Now Dalpe and the rest of the Checkers will start forging the internal ties needed with a dual affiliation.

“I think the way I look at it in a positive light is you get to cheer for two teams,” Dalpe began. “For me, I’m a hockey purist, so I like to see what situations guys are put in, and it’s just double that [with two NHL affiliates].

“I think the tighter you are as a group as far as bonding and friendships you form, I think the better off you’ll be. And ultimately that’s out of your control. You can’t control what happens up there, and now it’s on two teams, so I just think you have to take the good with the bad and go from there. I know it’s a cliche, but it’s something that I’ve never been in before, so I’m kind of navigating around it. This many years in my career, you learn something new, so it should be interesting.

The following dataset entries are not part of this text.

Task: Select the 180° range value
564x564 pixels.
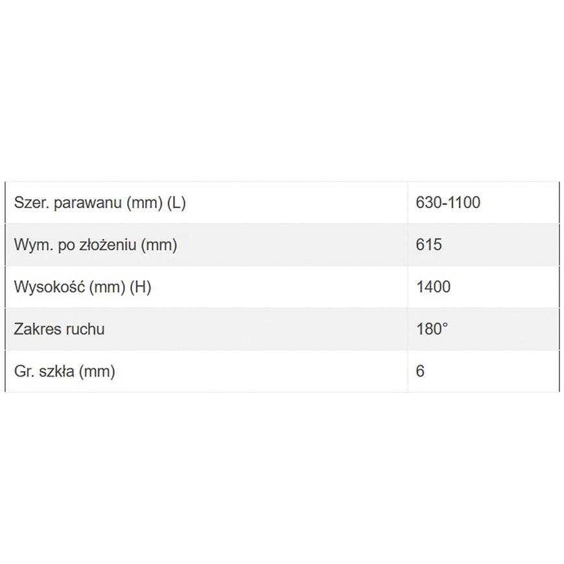Action: 432,329
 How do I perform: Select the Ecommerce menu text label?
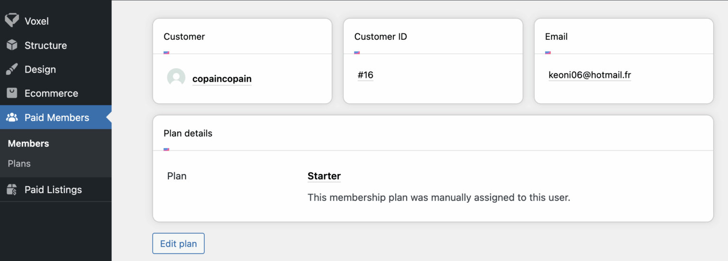click(x=51, y=93)
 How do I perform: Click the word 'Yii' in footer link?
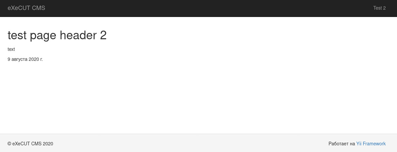tap(359, 144)
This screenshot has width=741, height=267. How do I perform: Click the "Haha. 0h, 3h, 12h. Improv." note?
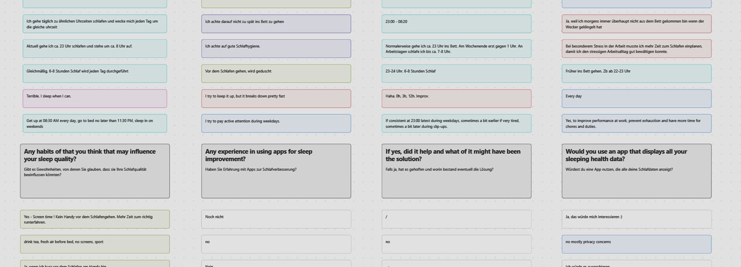pos(456,98)
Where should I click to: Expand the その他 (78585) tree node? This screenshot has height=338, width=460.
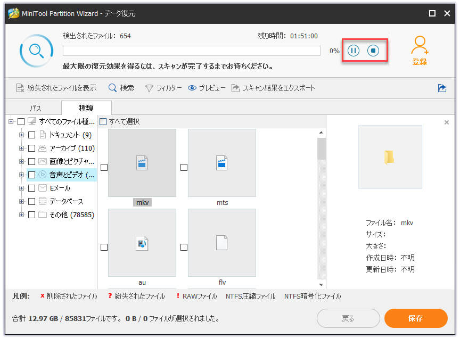click(x=22, y=215)
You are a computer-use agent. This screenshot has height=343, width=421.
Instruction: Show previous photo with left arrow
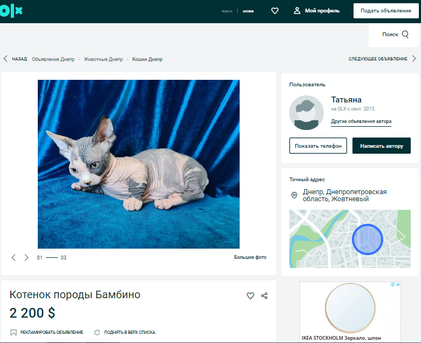[x=14, y=258]
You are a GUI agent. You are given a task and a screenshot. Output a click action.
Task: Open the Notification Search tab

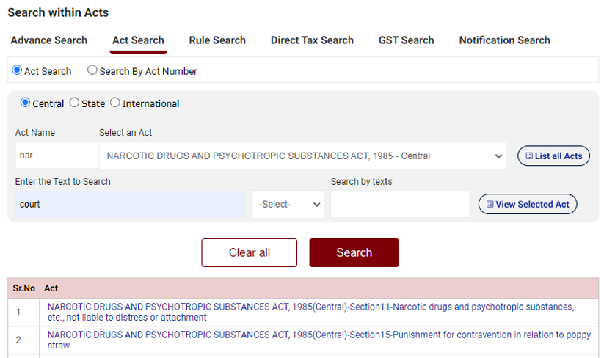pos(504,40)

“You can break down those barriers pretty quickly, and I think that I have had a knack for doing that. I’ve had a knack for not having cliques on a team. I think if you’ve looked in my journey, especially as a leader (Dalpe served as captain of the Cleveland Monsters from 2019-21), I think my niche is that. I know there are not going to be cliques. There will never be cliques on the team that I’m fortunate enough to lead.”

This Friday night the Checkers are back home at Bojangles’ Coliseum once again. Hershey will provide the opposition for the first Charlotte home date since March 11, 2020.

As Kinnear continues to figure out a winning formula, he will rely on a veteran like Dalpe on the ice as well. The center is a proven AHL sniper, having reached 20 or more goals three times, including 33-goal performance in only 55 games with Cleveland in 2018-19.

Kinnear started the season with Dalpe on a top line between Florida 2018 second-rounder Serron Noel and Seattle prospect Carsen Twarynski. While Noel and Twarynski have strong NHL possibilities, Dalpe has his own NHL plans with 153 regular-season NHL games to his name. That personal objective will something that he uses in his Charlotte leadership role.

“For me after all these years, I’m still looking to get to the NHL,” Dalpe said. “But when you’re here, you’d better play. Not everybody has that illustrious career where they got drafted, and they go straight to the NHL. For me, I’ve played NHL games for 10 years, and [if] I can show kids that, ‘Hey, it’s a very unorthodox way to piece together some games, but you can still do it,’ that’s what I want to do.

“I mean, I’m a competitive guy. I want to push myself and see what I have. I think if I can show these kids, ‘Hey, you could be nine years into a career and still be called up,’ it keeps the lights on, you know what I mean? You still have that NHL feel. You still have that NHL experience.

“I think that’s there’s value, for sure.”